Lyosha Gorshkov has personal experience with the effect that Putin’s rhetoric can have. Gorshkov is nonbinary, and grew up in a rural town in Russia’s western Perm region in the 90s. Gorshkov got a PhD in minorities with a focus on LGBTQ studies and began teaching queer studies. Soon, Russian security agents began following Gorshkov. Then things got worse.
In 2012, Russia passed the Dima Yakovlev Law and the “foreign agent” law, which suspended the activity of politically active non-profit organizations that receive money from American citizens or organizations and required those non-profits to label their content as the work of a foreign agent.
In 2013, Russia passed an anti-gay propaganda law that made it illegal to distribute material about the LGBTQ community to children, and led to an increase in anti-gay violence. The stated purpose of the law was to protect children from “information promoting the denial of traditional family values.”
Gorshkov says the anti-gay propaganda law allowed the security agents to come out of the shadows.
“They started proactively approaching and trying to recruit me to report on people who expressed different opinions or who had different identities,” Gorshkov said. “An article came out about myself and my colleague, calling for us to be fired for propaganda of sodomy. And things evolved and physical violence occurred multiple times.”
Gorshkov started moving from one apartment to another, staying in secure locations. He fled to the U.S. in 2014, and is now the director of LGBTQ+ Initiatives at Colgate University and the co-president of Russian-speaking LGBTQ organization Rusa LGBT.

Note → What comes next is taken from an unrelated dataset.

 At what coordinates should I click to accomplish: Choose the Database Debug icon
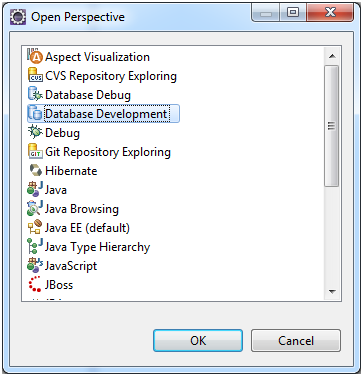pyautogui.click(x=35, y=95)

Gorshkov says there’s no question that Putin would enact homophobic laws in Ukraine if he took control.
“The whole package will be implemented, will be just imported without any hesitation. If not worse,” Gorshkov said. “Because Ukraine has chosen the way to be free and leaning towards Western values. And Putin did not like that.”
In 2020, Putin expanded the definition of “foreign agent” to include ordinary citizens who receive money from abroad and are involved in “political activity.” Failing to register as a foreign agent can lead to fines and jail time.
In a letter to Secretary of State Antony Blinken, the Congressional LGBTQ+ Equality and Ukraine Caucuses said “increased Russian government influence on the lives of Ukrainians is likely to be incredibly harmful to the rights of LGBTQ people in Ukraine.”
Globa wants LGBTQ organizations in America to be more vocal in their support of Ukraine, and to coordinate with and give money to Ukrainian LGBTQ organizations.
“For LGBT, I think, what we should do more, we should have a plan,” said Globa. “I don’t think they have a real plan for now. And I think it’s a problem because I believe LGBT will be one of the first target.”
But all the activists agreed that this conflict goes beyond the LGBTQ community. Trachuk said for the first time in his life he is no longer fighting just for the LGBTQ community or himself—he is fighting for all of Ukraine and all Ukrainians.
“I don’t want to live in Russia because I was born in a free Ukraine, independent Ukraine,” said Trachuk. “We have to fight for our freedom… it doesn’t matter who you are.”